Tres de Abril is a symbol of daring, of boldness, of bravery in the face of a very strong and powerful enemy. On that day, some local revolutionaries led by a Negrense, Pantaleon Villegas, alias Leon Kilat, from Bacong, Negros Oriental, dared to attack the Spanish guardia civiles, and met them in what is now the corner of Vicente Rama Avenue and Tres de Abril Street. Considering that our heroes were armed only with bolos and spears, and a few firearms snatched away from previous ambushes and attacks. It was therefore a very important milestone in our struggles for nationhood and freedom. It was like EDSA, Bataan, Pugad Lawin, Tirad Pass, or that glorious day when a native chieftain, Lapu-Lapu put an armored conquistador, Magellan, in his proper place.

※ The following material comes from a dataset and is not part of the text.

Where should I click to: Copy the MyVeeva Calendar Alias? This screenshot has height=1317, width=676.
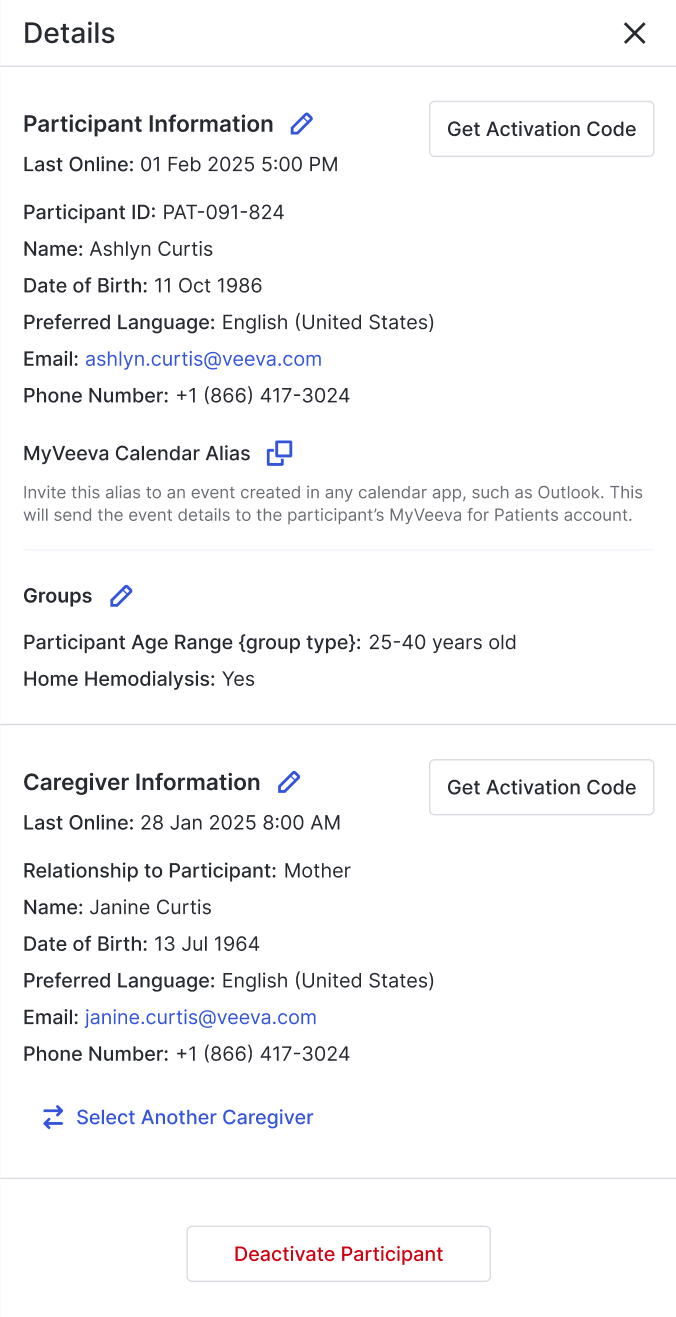[279, 453]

Today, we need the boldness of Leon Kilat, along with his Cebuano second-in-command, Arcadio Maxilom and the other leaders: Florencio Gonzales, Florencio Llamas, Jose Ignacio Paua, and Bonifacio Aranas. Because of that bloody encounter in that historic spot, near what is now the Taboan Market, on the following day, the fourth of April, the Spaniards in Cebu were forced to “lockdown” and “quarantine” themselves inside the Fort San Pedro. It was a rare moment in our national struggle for freedom, when our forces gained control over the entire province of Cebu. The Spanish forces under General Montero were locked inside the fort.

But on April 7, the cruiser Don Juan de Austria arrived as reinforcement from Manila, carrying the 73rd Native Regiment from Luzon (native collaborators subjugated by the Spaniards) and 500 cazadores fully armed with guns, and one gunboat. Our forces were in control only for four days, and they were driven out from the seat of power and retreated to San Nicolas then to the mountains towards Balamban and Toledo. The tragedy was that Leon Kilat was slain treacherously by his own aide-de-camp in Carcar, where he has a monument today.

The killer of Leon Kilat, like the killers of Andres Bonifacio, and the native collaborators from Luzon are represented today by Filipinos who keep on bashing the president, and keep on complaining, while refusing to lift a finger to help. Today, we need another Leon Kilat and Arcadio Maxilom. We need another Tres de Abril.